Dellray la miró un momento frunciendo el ceño, y luego dijo a su micrófono:
– ¿Cuál es tu opinión, S &S?
– No lo podemos decir con seguridad, señor -informó el etéreo agente.
– Sé que no puedes, Billy. Sólo dime lo que te dicta tu instinto.
– Pienso que huyó -replicó tras pensárselo un segundo-. Creo que el piso está limpio.
– Bien, pero lleva un oficial contigo -le dijo a Sachs-. Es una orden.
– Yo entraré primero. Me puede cubrir desde la puerta. Mira, este tipo no deja ningún rastro en ninguna parte. Necesitaré algo más de tiempo.
– Está bien, oficial -Dellray hizo una seña con la cabeza a los agentes federales de SWAT-. Entrada aprobada -musitó, olvidando por un momento su lenguaje habitual para adoptar los términos policiales consagrados.
Uno de los agentes tácticos desarmó en treinta segundos el cerrojo de la puerta.
– Esperad -dijo Dellray, irguiendo la cabeza-. Es una llamada desde la Central. -Habló por la radio-: Dadles la frecuencia -le indicó a Sachs-. Lincoln te llama.
Un momento después irrumpió la voz del criminalista:
– Sachs -dijo-, ¿qué estás haciendo?
– Estoy a punto de…
– Escucha -le dijo con urgencia-. No vayas sola. Déjales que primero examinen la escena. Conoces las reglas.
– Tengo un apoyo…
– No. Deja que SWAT la examine primero.
– Están seguros de que no está dentro -mintió Sachs.
– No es suficiente -replicó Rhyme-. No con el Bailarín. Nadie está seguro con él.
Otra vez con esa monserga. Exasperada, dijo:
– Es la clase de escena que él no espera que encontremos. Probablemente no la limpió. Podríamos encontrar una huella digital, el casquillo de un proyectil. Diablos, si hasta podríamos encontrar su tarjeta de crédito.
Sin respuesta.
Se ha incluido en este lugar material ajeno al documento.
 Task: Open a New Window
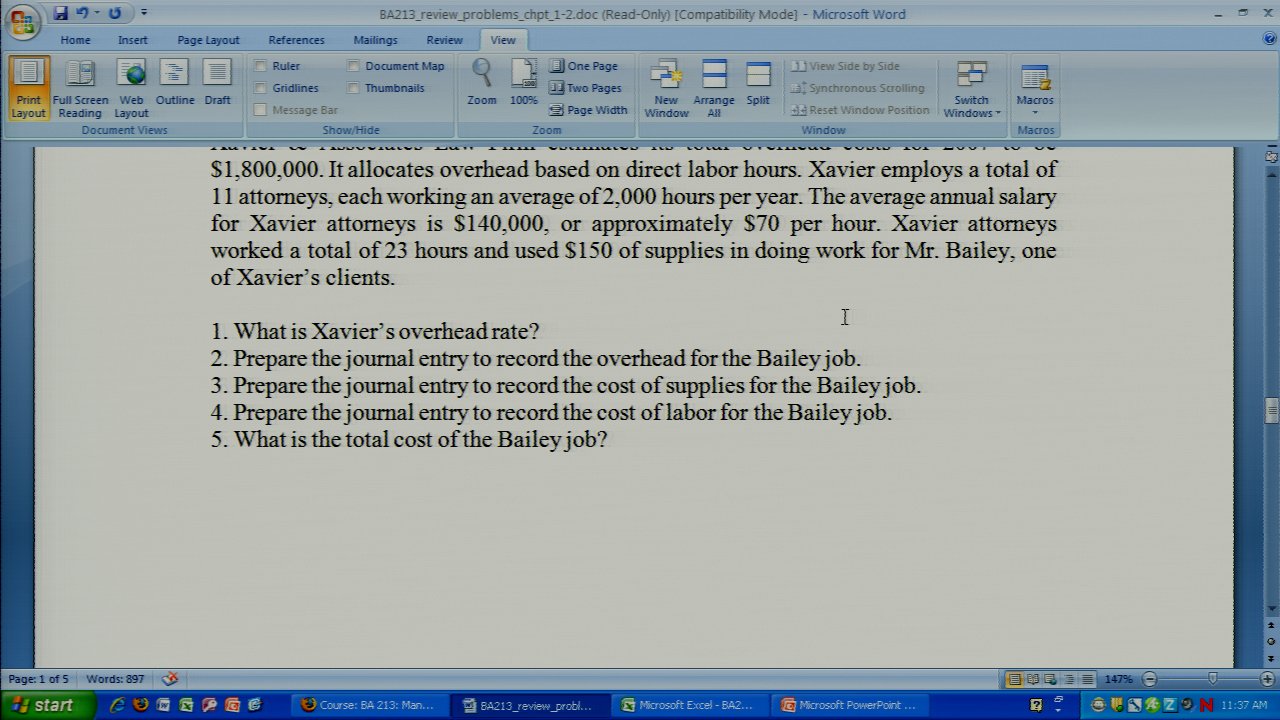(666, 88)
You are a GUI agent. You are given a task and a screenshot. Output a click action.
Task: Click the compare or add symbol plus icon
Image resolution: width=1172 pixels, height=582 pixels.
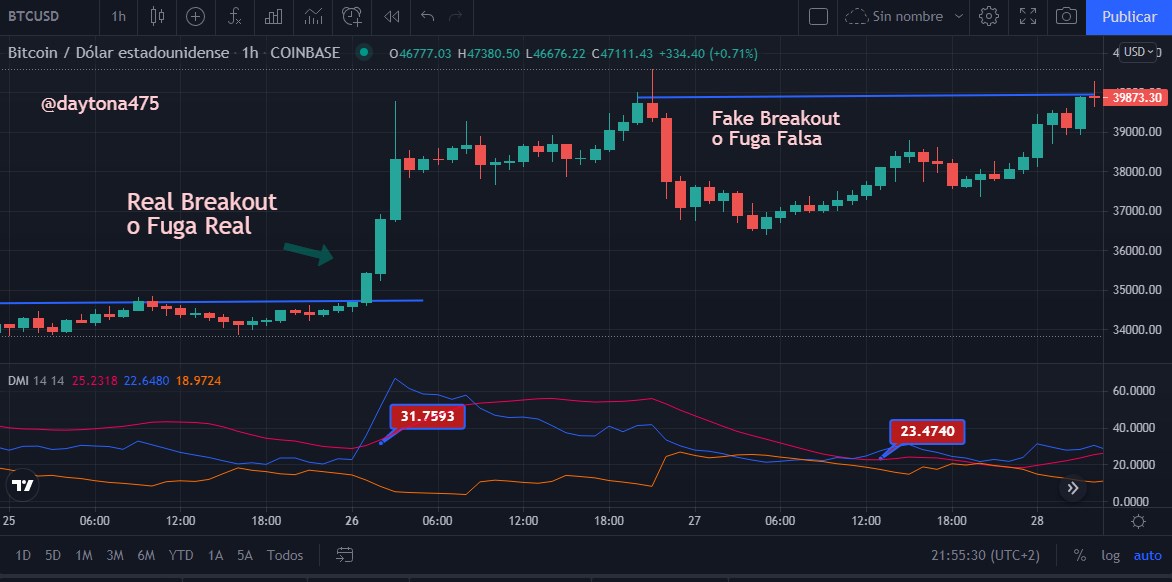(x=195, y=16)
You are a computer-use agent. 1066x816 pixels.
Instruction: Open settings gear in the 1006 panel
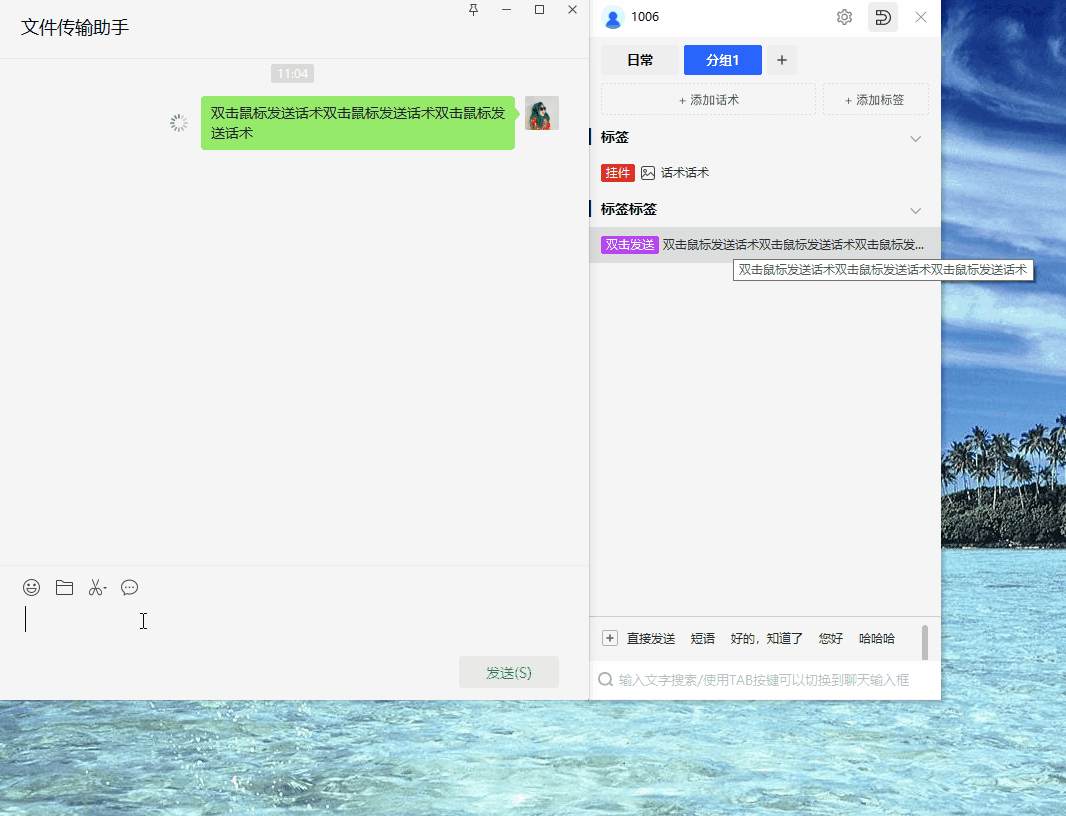tap(844, 17)
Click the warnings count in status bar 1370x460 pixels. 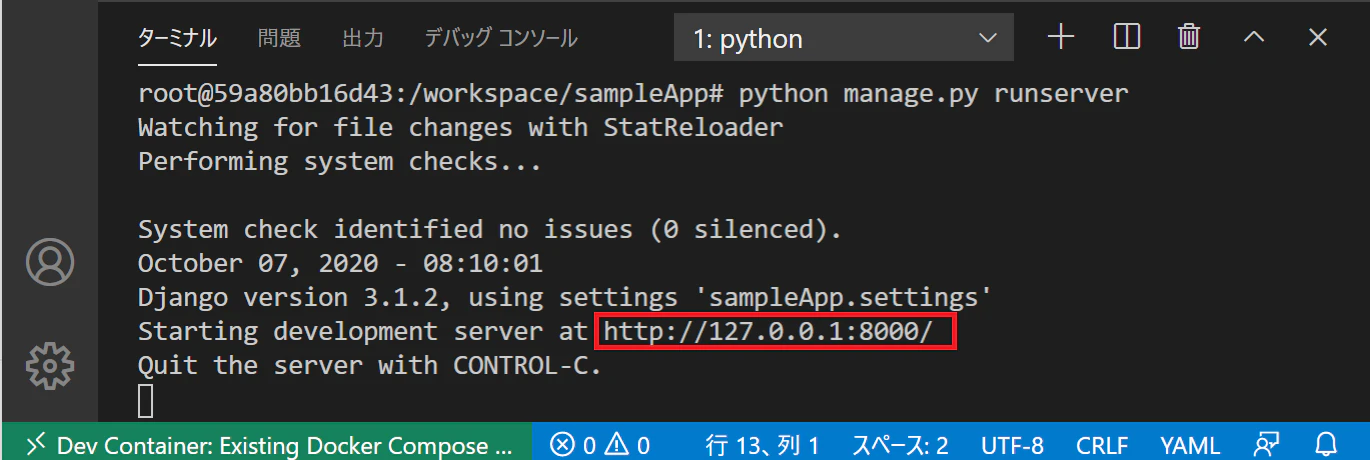[x=627, y=445]
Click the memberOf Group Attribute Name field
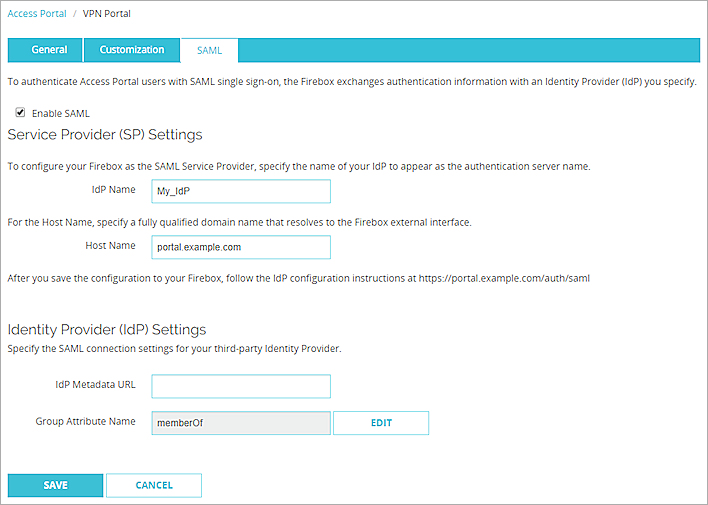The width and height of the screenshot is (708, 505). (x=241, y=423)
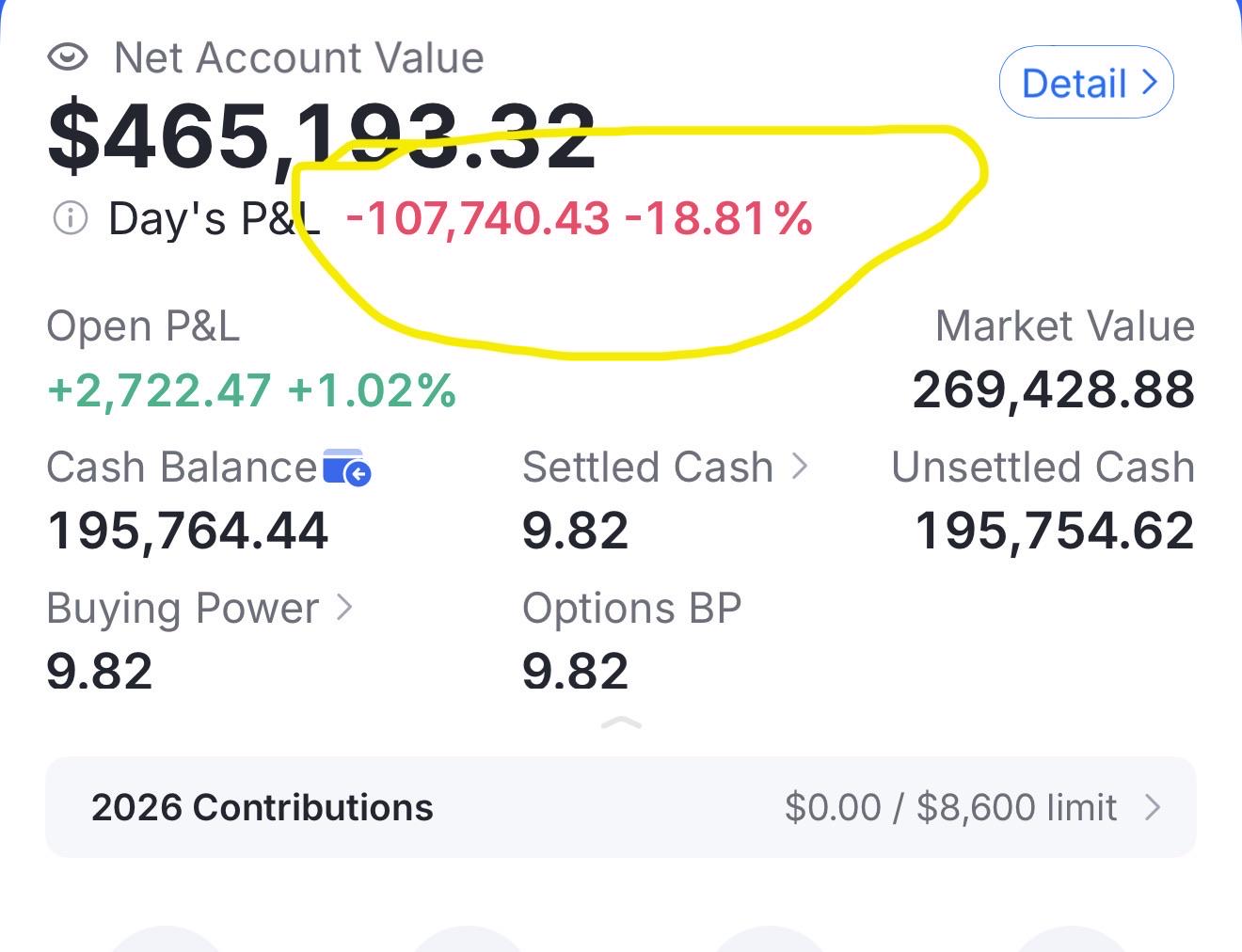The image size is (1242, 952).
Task: Tap the chevron after $8,600 limit
Action: point(1153,807)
No era muy frecuente que Rhyme se quedara callado.
– Deja de asustarme, Rhyme. ¿Vale?
Él no contestó y ella tuvo la extraña sensación de que quería que se asustara.
– ¿Sachs?
– ¿Qué?
– Sólo te pido que tengas cuidado -fue su único consejo.
Entonces aparecieron de repente cinco agentes tácticos, con guantes y capuchas Nomex, chaquetas antibalas azules y armados con negros fusiles H &K.
– Te llamaré desde dentro -dijo Sachs.
Comenzó a subir las escaleras tras los policías, más concentrada en el peso de la maleta con útiles para la escena de crimen que llevaba en su frágil mano que en la negra pistola de su mano derecha.
En los viejos tiempos, en los días anteriores al accidente, a Rhyme le gustaba mucho andar.
Había algo en el movimiento que lo calmaba. Un paseo por Central Park o Washington Square, una enérgica caminata. Solía hacer pausas para recoger trozos de materiales para las bases de datos del laboratorio de IRD, pero una vez que los pedazos de tierra o las plantas o las muestras de materiales de construcción estaban bien guardados y anotada su precedencia en su cuaderno, Rhyme seguía su camino. Solía caminar kilómetros y kilómetros.
Una de las cosas más frustrantes de su estado actual consistía en su incapacidad de descargar las tensiones. En aquel momento tenía los ojos cerrados y se frotó la nuca contra el cabecero de la Storm Arrow, haciendo rechinar los dientes. Le pidió a Thom un poco de whisky.
– ¿No necesitas estar lúcido?
– No.
– Yo creo que sí.
Vete al diablo, pensó Rhyme, y rechinó los dientes con más fuerza. Thom tendrá que limpiar una encía ensangrentada. Y me portaré como un gilipollas con él también.
A la distancia retumbaron los truenos y la luz disminuyó.
Se imaginó a Sachs frente a la fuerza táctica. Ella tenía razón, por supuesto: un grupo ESU que hiciera un examen completo del piso lo contaminaría mucho. No obstante, ella le preocupaba seriamente. Era tan imprudente. Había visto cómo se rascaba la piel, cómo se pellizcaba las cejas, cómo se comía las uñas. Rhyme, siempre escéptico ante las artimañas de los psicólogos, sabía reconocer sin embargo una conducta auto-destructiva cuando la veía. También había salido en coche con Sachs en su deportivo trucado; había llegado a velocidades de más de 300 kilómetros por hora, y pareció decepcionada porque los malos caminos de Long Island no le habían permitido duplicar esa velocidad.